O secretário de Segurança Pública de Sergipe, João Eloy de Menezes, disse que somente uma política de Estado, “que encare o problema o problema social da segurança pública como algo multidisciplinar, continuaremos enfrentando altos índices de crimes violentos”.

Segundo ele, os secretários conversam permanentemente, trocam ideias, compartilham informações, mas é preciso que se faça muito mais, a exemplo de uma mudança na Constituição Federal.

“É necessário que o Estado Brasileiro tenha um grande plano nacional de segurança e, junto com a polícia, invista em outras áreas estratégicas, como o sistema prisional, saúde, educação. A segurança pública não é um problema isolado da polícia”, afirmou João Eloy. Ele ressalta que “o Governo Federal precisa sair da sua função de mero indutor de políticas públicas para ser protagonista nesse processo”.

E sugere isso só será possível com mudança na Constituição Federal. “É realmente necessária um Proposta de Emenda Constitucional (PEC) que intensifique o papel da União e uma iniciativa de nossos parlamentares para propor uma mudança legislativa rápida na legislação penal. Caso contrário, nosso esforço será contínuo, mas insuficiente”, explicou.

Para ele, “os estados por si só não conseguem diminuir essas taxas de criminalidade de forma contínua sem que essa mudança seja estrutural”, disse. Referindo-se a Sergipe, João Eloy afirmou que a Força Nacional de Segurança tem ajudado bastante na redução dos crimes violentos, “mas não é a solução derradeira para os estados, inclusive Sergipe”.

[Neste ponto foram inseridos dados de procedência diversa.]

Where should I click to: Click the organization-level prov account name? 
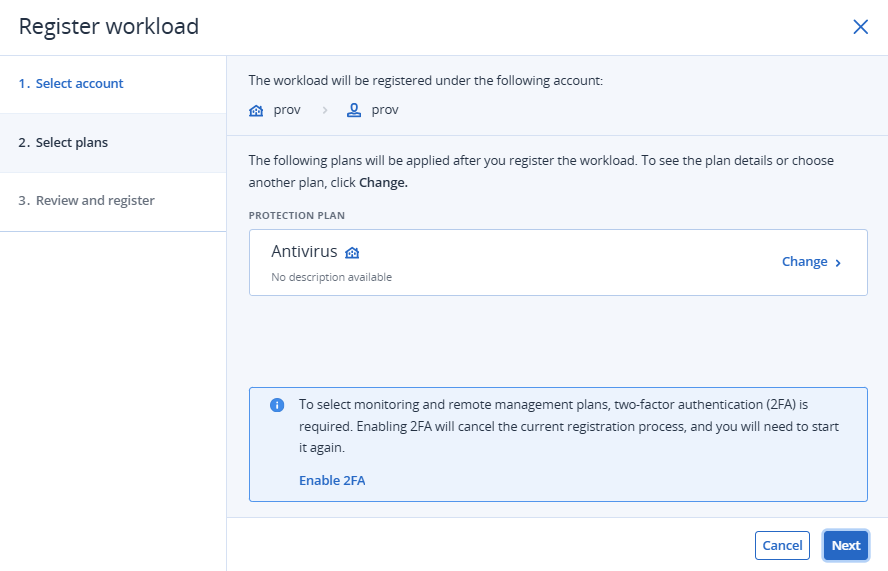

Em 2016, as taxas de homicídio em Sergipe estagnaram e, este ano, já houve uma redução de 12% no primeiro semestre, a maior em 10 anos. No entanto, segundo João Eloy, as taxas ainda são altas e os crimes se sucedem. Mesmo com todo esforço da polícia, o trabalho tem que envolver outras esferas.

Na avaliação de João Eloy, o Nordeste sofreu muito nos últimos anos com o aumento da violência, um fenômeno enfrentado por todos os secretários.

“Para você ter uma ideia, o Rio de Janeiro tem uma taxa de crimes violentos menor que quase todos os estados do Nordeste, mas com uma ação muito forte do crime organizado. No Rio foi feito um trabalho desde 2007 no qual a polícia invadiu áreas ocupadas pelo crime organizado, ocupou essas áreas, trouxe uma vida comum pra população, mas, com o passar do tempo, foi a polícia a única a ficar lá dentro. A criminalidade voltou, porque o Estado mais uma vez achou que o problema da segurança é das forças de segurança”, pontuou.

Sergipe, na concepção de João Eloy, tem feito um grande esforço nos últimos anos para melhorar a segurança pública no Estado. “Foram realizados concursos públicos na área da Coordenadoria Geral de Perícias, Polícia Militar, Polícia Civil e estamos no processo de convocação de excedentes e o Governo já anunciou concurso para a Polícia Militar. Só isso não basta”, avisou.